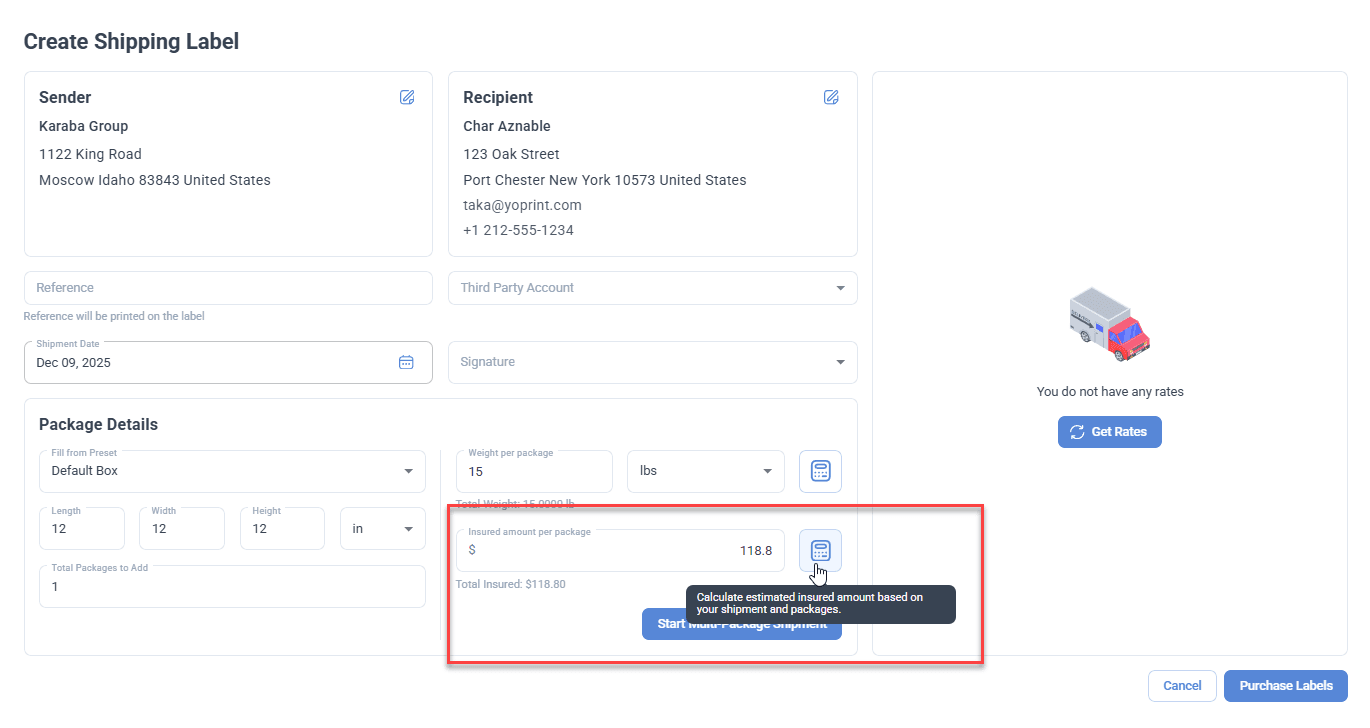Change the dimension unit from in
This screenshot has height=728, width=1370.
pos(382,529)
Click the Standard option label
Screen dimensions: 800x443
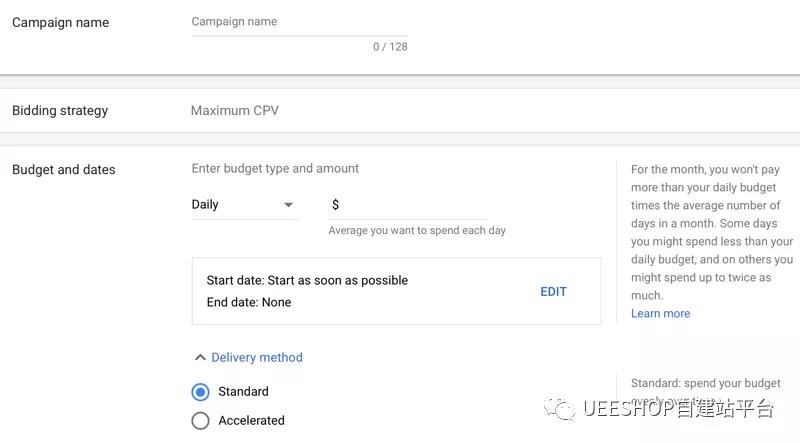(x=243, y=392)
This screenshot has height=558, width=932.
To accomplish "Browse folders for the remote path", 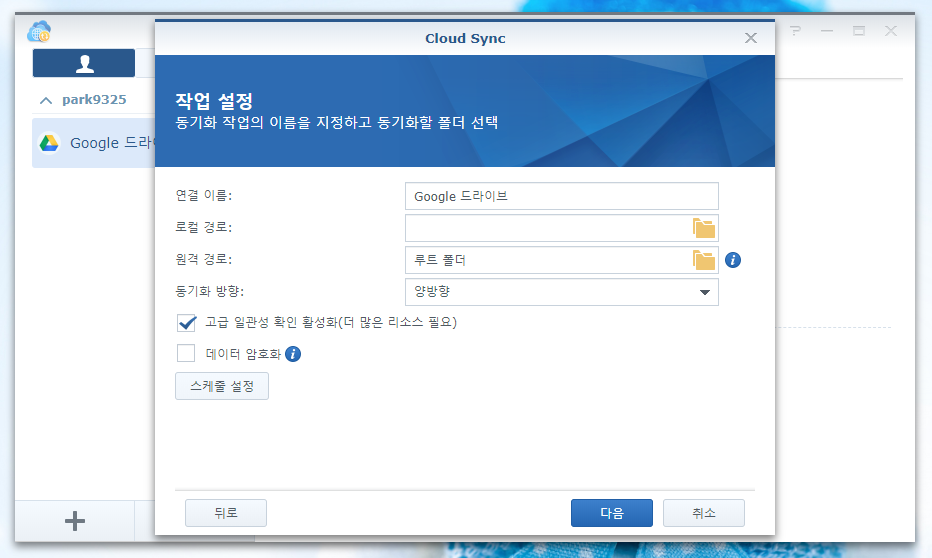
---
• [Directions]: Word for word, restate the lines from the one containing "Click the Standard option label" through the end of the listing, and nothing more. Skip the pictures.

• [Finished task]:
Click the Standard option label
Screen dimensions: 800x443
(x=243, y=392)
This screenshot has height=558, width=932.
To accomplish "Browse folders for the remote path", 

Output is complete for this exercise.